Mais je pense que ce qui va faire réfléchir le CIO, c'est si de grands commanditaires comme Coca-Cola – et on voit qu'il y a un boycottage mené par un lord anglais –, si les compagnies estiment que leur image de marque va être entachée en commanditant les Jeux olympiques et qu'ils retirent leurs commandites, ça va forcer le CIO à changer d'approche.

Ce que j'espère – et il ne faut pas laisser ça uniquement au CIO –, c'est que les pays occidentaux mettent en place des critères pour éviter la tenue des Jeux dans des pays autoritaires. Peut-être que le temps est venu de dire : bon, on est tous d'accord pour avoir des Jeux, mais peut-être qu’ils pourraient avoir toujours lieu au même endroit? Surtout pour les Jeux d'hiver; ça devient de plus en plus difficile à organiser à cause des changements climatiques.

Je pense qu'il faut repenser le modèle des Jeux olympiques, et sachant que des gouvernements autoritaires vont utiliser ça à des fins de propagande et à des fins politiques – et je pense que ça s'imbrique dans le grand jeu géopolitique dans lequel on est pris, maintenant, et où l’on voit des régimes comme la Chine ou la Russie, des régimes autoritaires, d'essayer de faire valoir leurs valeurs, leurs modèles, qui vont à l'encontre des modèles occidentaux.


Q. L’argument du CIO, c'est de dire que les Jeux offrent une ouverture sur le monde. Vous l'avez dit à Pékin en 2008 : ça ne s'est pas avéré. Pourrait-il y avoir des éléments positifs à ces Jeux de Pékin en 2022? On pense aux industries polluantes fermées ou au fait d’avoir attiré encore plus l'attention sur le génocide des Ouïgours.

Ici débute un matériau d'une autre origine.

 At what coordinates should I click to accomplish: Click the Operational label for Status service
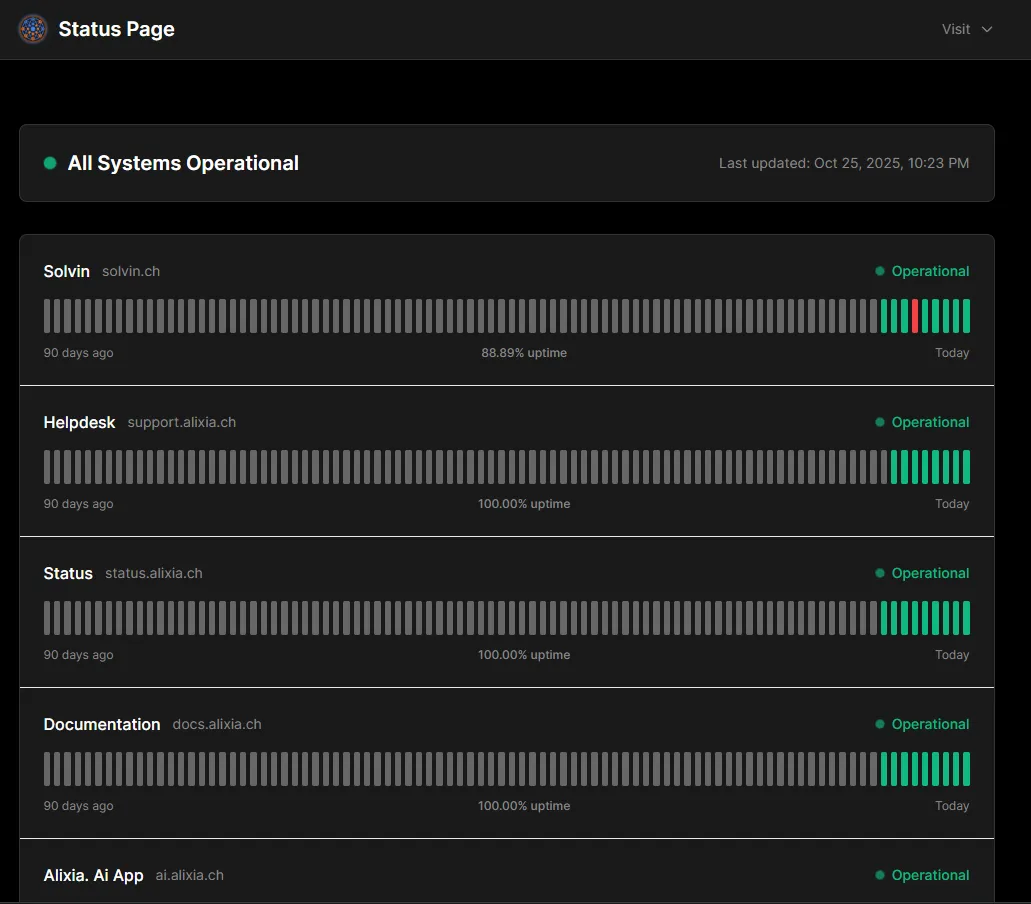click(x=930, y=573)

R. Du côté sportif, on va voir comment ça va se dérouler, mais d’une autre part, le fait que, malgré tout, les Jeux vont avoir lieu, ça va avoir attiré beaucoup plus l'attention internationale sur les problèmes qui nous préoccupent en Chine, comme les droits de la personne, la liberté d'expression et les dangers de faire affaire avec un régime autoritaire. Il va falloir aussi surveiller comment les cas de COVID seront traités par la Chine, tout comme les athlètes qui désirent protester contre la situation en Chine.

Si un athlète pose un geste politique pour appuyer la cause des Ouïgours, par exemple, il sera probablement déporté. Si la Chine décidait de l’arrêter et de le mettre en prison, je crois qu'il y aurait un tollé international. Si les dirigeants chinois sont conscients, ils doivent reconnaître que leur image est très ternie, et c'est une autre raison pour laquelle Xi Jinping espère que ces Jeux-là seront complétés le plus tôt possible, avec le minimum de dommages possible.

Mais, bien sûr, sur le plan international, l'image de la Chine ne sera pas rehaussée. Les Chinois vont quand même s'en servir à des fins domestiques pour montrer à la population qu'ils ont pu organiser tout ça, surtout s'ils réussissent à limiter la propagation du nouveau virus Omicron.